Onlardan, " Keşke Abdullah b. Übeyy'e gidecek bir adamımız olsa da, o bize Ebu Süfyan'dan bir eman alıverse! " diyenler olduğu gibi;

" Ey Müslümanlar! Muhammed öldürüldü artık! Ebu Süfyan gelip sizi öldürmeden önce, kavminizin yanına (Medine'ye) dönün! " diyenler, 372

Hatta, müşriklerle savaşan mücahidleri birer birer dolaşarak onları savaşmaktan vazgeçirmeye çalışanlar da vardı.
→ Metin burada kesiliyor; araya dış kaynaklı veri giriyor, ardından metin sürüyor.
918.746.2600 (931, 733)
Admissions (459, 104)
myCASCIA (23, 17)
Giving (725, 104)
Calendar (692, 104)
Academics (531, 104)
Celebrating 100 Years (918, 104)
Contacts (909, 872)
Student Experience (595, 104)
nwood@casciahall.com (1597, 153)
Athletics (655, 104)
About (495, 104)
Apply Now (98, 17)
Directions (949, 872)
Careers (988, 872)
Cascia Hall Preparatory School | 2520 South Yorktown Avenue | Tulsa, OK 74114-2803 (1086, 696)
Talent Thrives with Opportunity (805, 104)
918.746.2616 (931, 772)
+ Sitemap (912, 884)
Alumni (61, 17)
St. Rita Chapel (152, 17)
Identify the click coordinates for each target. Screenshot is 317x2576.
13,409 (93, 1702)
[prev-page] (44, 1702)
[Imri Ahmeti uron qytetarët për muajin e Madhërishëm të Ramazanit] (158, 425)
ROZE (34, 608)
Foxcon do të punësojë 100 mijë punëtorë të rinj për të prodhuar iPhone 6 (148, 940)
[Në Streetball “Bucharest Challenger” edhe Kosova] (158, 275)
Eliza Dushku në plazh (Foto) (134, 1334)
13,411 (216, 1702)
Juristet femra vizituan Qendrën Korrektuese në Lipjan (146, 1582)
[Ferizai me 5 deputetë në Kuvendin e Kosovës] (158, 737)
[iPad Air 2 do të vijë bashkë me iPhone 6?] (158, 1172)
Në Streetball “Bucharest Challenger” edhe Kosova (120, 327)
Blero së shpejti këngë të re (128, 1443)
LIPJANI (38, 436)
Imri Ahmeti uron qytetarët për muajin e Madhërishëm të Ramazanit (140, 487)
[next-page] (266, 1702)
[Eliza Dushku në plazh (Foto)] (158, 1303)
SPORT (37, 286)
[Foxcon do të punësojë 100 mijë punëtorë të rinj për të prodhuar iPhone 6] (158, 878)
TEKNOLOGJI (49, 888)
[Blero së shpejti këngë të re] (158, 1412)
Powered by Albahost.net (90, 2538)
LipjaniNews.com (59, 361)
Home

Nitekim, Malik b. Duhşum böyle yapmış; çalı çırpı üzerine oturup dinlendiği ve onüç yerinden yaralanmış bulunduğu bir sırada Hârice b. Zeyd'in yanına varıp:

" Muhammed'in öldürüldüğünü bilmiyor musun?" demişti.

Hârice b. Zeyd:

" Muhammed öldürülmüşse, hiç şüphesiz, Allah, Hayy ve Lâyemût'tur, ölümsüzdür! Muhammed, Rabbinin elçilik vazifesini yerine getirmiştir. Yapılması gereken tebliğleri yapmıştır. Senin dininin uğrunda da çarpışmıştır! " dedi.

Malik b. Duhşum kalkıp Sa'd b. Rebi'in yanına vardı. O da, oniki yerinden yaralanmış bulunuyordu. Ona da:

" Muhammed'in öldürüldüğünü biliyor musun?" dedi.

Sa'd b. Rebi':

" Ben Muhammed'in Rabbi tarafından verilen elçilik ve tebliğ vazifesini yerine getirdiğine ve senin dinin uğrunda da çarpıştığına şehadet ederim.

Şayet Muhammed öldürülmüşse, hiç şüphesiz, Allah Hayy ve Lâyemût'tur, ölümsüzdür" dedi.

Mâlik b. Duhşum:

" Resûlullahın öldürüldüğü muhakkaktır. Artık sizler de, daha önce dönenler gibi, kavminizin yanına dönün! Şimdi onlar evlerine sağ salim girmiş bulunuyorlar" dedi. 373

-------------------------------------

371. Yâkubî, Târih, c. 2, s. 27.

372. Taberî, c. 3, s. 20, İbn Esîr, Kâmil, c. 2, s. 156.

373. Vâkıdî, Megâzı, c. 1, s. 280, Belâzurî, Ensâbu'l-eşrâf, c. 1 , s. 326-327.